Item 5 is hereby amended and restated in its entirety as follows:

Item 5. Interest in Securities of the Issuer

 

(a) DDMI beneficially owns 10,928,961 shares of the Issuer’s Common Stock, which is 8.9% of the Issuer’s outstanding Common Stock.

 

(b) DDMI has sole voting and dispositive power over 10,928,961 shares of Common Stock and no shared voting or dispositive power over any shares of Common Stock.

 

(c) None.

 

(d) None.


(e) Not applicable.

Item 6 is hereby amended to add the following:

Item 6. Contracts, Arrangements, Understandings or Relationships With Respect to Securities of the Issuer

See the response under Item 4 above. The Waiver and the Purchase Agreement Amendment are attached hereto as Exhibits 99.7 and 99.8, respectively, and are incorporated by reference into this Item 6.

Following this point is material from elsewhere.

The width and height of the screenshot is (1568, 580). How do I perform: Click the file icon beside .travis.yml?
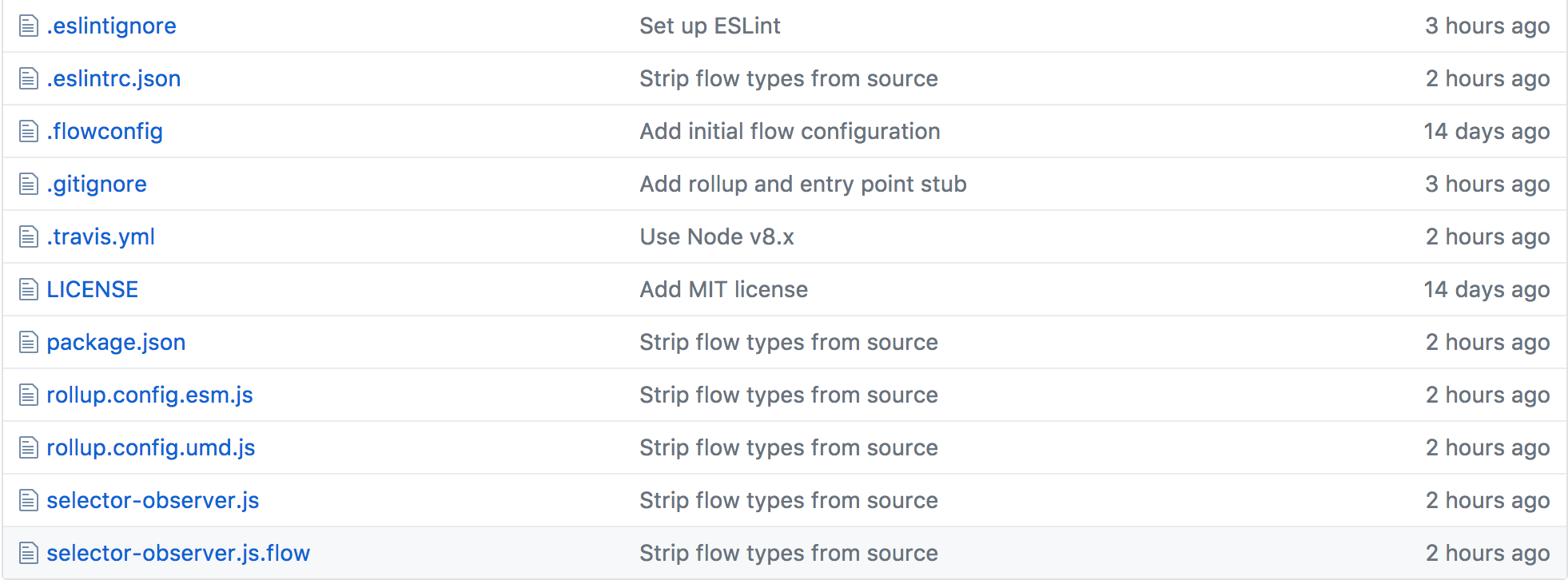[x=29, y=237]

Item 7 is hereby amended to add the following exhibits:

Item 7. Material to Be Filed as Exhibits

 

99.6    Letter of Resignation, dated March 25, 2014, tendered by Goran Jurkovic to the Issuer.
99.7    Waiver dated March 25, 2014, given to the Issuer by DDMI.
99.8    First Amendment to the Common Stock Purchase Agreement, dated March 31, 2014, by and among the Issuer, DDMI, Pyxis and certain Purchasers (incorporated by reference to Exhibit 10.1 of the Issuer’s Current Report on Form 8-K filed on March 31, 2014).


SIGNATURES

After reasonable inquiry and to the best of my knowledge and belief, I certify that the information set forth in this statement is true, complete and correct.

 

Date: April 1, 2014   Delta Dental Plan of Michigan, Inc., a Michigan nonprofit corporation
    By:  

/s/ Jonathan S. Groat

    Name:   Jonathan S. Groat
    Title:   Vice President and General Counsel

Attention: Intentional misstatements or omissions of fact constitute Federal criminal violations (see 18 U.S.C. 1001).